A product is more than the sum of its features. It is the whole sum of the philosophy behind it, its community, documentation, and customer support provided. Great software products today are increasingly defined by the ecosystems built around them. That’s because you can’t beat your competitors based on features alone—great platforms capitalize on network effects to enjoy exponential growth.
Our CEO Mustafa Sakalsız recently dwelled on the reasons behind the success of Salesforce and SAP. Sakalsız concluded that these brands owed their success to being development platforms rather than mere software products. A platform is not merely a technology or a product; it is a “strategy to mobilize and empower an ecosystem.” For a platform to mobilize an entire ecosystem of users, it needs to address a major pain point that they have. It should become the go-to tool for solving that particular pain and fit users’ needs like a glove. Products that people cannot make theirs do not form habits. Customization is how you make a product your own.
There were two prerequisites to building an ecosystem around your product until very recently:
- Coding skills
- A product vision based on a profound understanding of customer needs and different use cases
The coding part, as tricky as it might have been, was still doable. However, the ability to define all the possible use cases and the ways to address them were unattainable goals right from the start.

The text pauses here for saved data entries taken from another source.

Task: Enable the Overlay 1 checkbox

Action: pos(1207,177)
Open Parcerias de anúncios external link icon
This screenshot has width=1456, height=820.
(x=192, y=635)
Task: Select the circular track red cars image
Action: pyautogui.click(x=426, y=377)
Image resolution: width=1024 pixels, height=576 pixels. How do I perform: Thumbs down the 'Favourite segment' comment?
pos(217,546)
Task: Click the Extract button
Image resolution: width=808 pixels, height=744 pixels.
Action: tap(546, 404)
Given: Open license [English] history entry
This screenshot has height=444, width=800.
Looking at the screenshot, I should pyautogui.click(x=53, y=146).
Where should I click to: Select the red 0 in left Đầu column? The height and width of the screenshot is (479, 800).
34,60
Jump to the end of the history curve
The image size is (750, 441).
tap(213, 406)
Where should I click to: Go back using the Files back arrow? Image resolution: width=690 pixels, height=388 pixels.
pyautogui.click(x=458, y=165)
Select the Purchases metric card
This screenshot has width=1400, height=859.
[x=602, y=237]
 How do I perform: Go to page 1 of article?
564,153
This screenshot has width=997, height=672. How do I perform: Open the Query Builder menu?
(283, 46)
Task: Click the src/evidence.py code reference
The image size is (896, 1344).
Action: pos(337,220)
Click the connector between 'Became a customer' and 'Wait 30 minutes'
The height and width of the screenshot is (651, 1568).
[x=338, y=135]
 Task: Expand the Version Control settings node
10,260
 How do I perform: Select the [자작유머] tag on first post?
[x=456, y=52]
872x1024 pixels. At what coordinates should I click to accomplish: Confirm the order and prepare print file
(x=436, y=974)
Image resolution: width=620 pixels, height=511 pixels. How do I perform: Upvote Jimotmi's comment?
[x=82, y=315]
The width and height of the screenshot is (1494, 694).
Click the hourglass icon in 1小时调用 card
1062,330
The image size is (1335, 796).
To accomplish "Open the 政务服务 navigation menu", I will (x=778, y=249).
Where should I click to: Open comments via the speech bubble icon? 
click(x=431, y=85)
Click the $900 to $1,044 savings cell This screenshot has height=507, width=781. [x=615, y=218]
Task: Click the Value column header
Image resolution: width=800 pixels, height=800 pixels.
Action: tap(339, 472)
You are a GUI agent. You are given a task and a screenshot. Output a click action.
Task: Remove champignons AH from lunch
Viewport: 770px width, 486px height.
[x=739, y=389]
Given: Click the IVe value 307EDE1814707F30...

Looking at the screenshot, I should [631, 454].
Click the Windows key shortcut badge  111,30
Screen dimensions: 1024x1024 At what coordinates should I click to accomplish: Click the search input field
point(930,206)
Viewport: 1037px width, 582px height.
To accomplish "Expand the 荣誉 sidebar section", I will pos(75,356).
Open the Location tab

For that reason, it is impossible to design and bake into a platform sustainable, infinite growth at the conception stage. There is no way of accounting for all the customer needs a platform will run into in the future, and keep expanding the customer base by fulfilling all of them. Wary of the difficulty of this challenge, most platforms focus on a small part of the market whose needs they can understand and serve, settling for much less of a market share than they could aim for.
There is another way, though. Opening an API and letting customers modify the platform according to their needs is the most surefire way of nailing the product-market fit. Instead of wasting your time making baseless assumptions about what your customers want and need, opening the platform to them and letting them devise the solutions for their problems ensures customer success.
However, customization should not be solely the customers’ responsibility. Companies can guide and inspire these efforts by publishing no-code templates. No-code templates solve two problems at once: On the one hand, they negate the need for coding skills required for building an ecosystem around a product, and on the other hand, they help build and nurture that ecosystem by turning users into active participants who create value for everyone involved. No-code templates can be a great means of disseminating and sharing knowledge among stakeholders with similar needs.
Contributions from a community using a particular platform can trigger indirect network effects and unlock synergies for members. Users can integrate their solutions and solve even bigger problems than what the creators of the platform thought would be possible. These indirect network effects not only draw in more customers, but also immunize the product against the competition, for network effects are known to be much more difficult to overcome than a feature-based competitive edge.
A flexible platform that lends itself to customization and serves a diverse range of needs—this is where people want to be. With no-code templates, you are closer than ever to building a product that can spawn an entire ecosystem around itself.